[Records contained in a dataset]

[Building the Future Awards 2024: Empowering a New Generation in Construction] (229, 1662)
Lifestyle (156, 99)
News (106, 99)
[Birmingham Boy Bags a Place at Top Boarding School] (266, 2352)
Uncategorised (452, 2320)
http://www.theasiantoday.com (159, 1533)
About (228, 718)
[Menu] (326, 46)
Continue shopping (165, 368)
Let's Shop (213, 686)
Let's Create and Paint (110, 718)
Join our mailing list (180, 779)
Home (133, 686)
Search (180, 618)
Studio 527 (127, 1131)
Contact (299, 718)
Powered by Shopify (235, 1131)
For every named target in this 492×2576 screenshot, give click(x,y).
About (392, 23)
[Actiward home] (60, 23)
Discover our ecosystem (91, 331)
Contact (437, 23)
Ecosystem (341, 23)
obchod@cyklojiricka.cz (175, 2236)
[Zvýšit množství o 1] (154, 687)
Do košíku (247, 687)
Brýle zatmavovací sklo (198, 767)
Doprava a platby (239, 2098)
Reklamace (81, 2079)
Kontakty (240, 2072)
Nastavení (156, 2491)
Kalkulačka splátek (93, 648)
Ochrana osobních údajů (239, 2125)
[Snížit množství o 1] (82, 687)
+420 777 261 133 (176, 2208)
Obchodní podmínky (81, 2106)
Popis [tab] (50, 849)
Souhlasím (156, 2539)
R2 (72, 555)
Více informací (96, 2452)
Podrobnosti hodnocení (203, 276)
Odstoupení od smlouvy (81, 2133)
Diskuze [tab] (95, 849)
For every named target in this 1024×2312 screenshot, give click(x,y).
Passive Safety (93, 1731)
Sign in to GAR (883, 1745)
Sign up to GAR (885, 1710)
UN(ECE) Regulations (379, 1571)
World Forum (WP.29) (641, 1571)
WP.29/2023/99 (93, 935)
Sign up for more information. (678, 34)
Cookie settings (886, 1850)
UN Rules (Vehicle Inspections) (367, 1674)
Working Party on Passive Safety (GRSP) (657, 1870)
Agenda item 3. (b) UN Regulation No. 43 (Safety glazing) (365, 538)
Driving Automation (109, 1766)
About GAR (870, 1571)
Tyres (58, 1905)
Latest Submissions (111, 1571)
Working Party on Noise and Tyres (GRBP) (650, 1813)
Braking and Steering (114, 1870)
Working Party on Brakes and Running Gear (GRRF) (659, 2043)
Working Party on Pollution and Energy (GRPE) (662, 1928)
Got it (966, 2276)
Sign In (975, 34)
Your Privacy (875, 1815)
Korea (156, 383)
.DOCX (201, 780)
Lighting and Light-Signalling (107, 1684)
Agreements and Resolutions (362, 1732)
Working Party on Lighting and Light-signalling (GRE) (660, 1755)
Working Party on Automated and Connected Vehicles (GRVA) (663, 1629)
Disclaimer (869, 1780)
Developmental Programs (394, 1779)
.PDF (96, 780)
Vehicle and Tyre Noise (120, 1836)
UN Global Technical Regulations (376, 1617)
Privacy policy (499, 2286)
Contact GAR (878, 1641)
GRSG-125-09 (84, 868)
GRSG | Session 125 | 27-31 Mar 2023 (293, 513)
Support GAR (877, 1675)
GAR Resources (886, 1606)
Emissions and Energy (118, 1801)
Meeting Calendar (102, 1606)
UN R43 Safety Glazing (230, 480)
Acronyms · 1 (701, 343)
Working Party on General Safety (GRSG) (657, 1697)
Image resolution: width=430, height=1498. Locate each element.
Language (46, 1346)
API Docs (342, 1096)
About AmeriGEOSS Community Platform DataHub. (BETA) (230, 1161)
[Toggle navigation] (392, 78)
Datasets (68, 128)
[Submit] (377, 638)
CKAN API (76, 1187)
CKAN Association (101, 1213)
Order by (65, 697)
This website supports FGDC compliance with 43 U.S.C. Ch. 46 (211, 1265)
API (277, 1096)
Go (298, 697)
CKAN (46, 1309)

### Exercise instructions:
From the line holding "Working Party on General" down to the last line of the records above, restate each line exactly as written.

### Response to this exercise:
Working Party on General Safety (GRSG) (657, 1697)
Image resolution: width=430, height=1498. Locate each element.
Language (46, 1346)
API Docs (342, 1096)
About AmeriGEOSS Community Platform DataHub. (BETA) (230, 1161)
[Toggle navigation] (392, 78)
Datasets (68, 128)
[Submit] (377, 638)
CKAN API (76, 1187)
CKAN Association (101, 1213)
Order by (65, 697)
This website supports FGDC compliance with 43 U.S.C. Ch. 46 (211, 1265)
API (277, 1096)
Go (298, 697)
CKAN (46, 1309)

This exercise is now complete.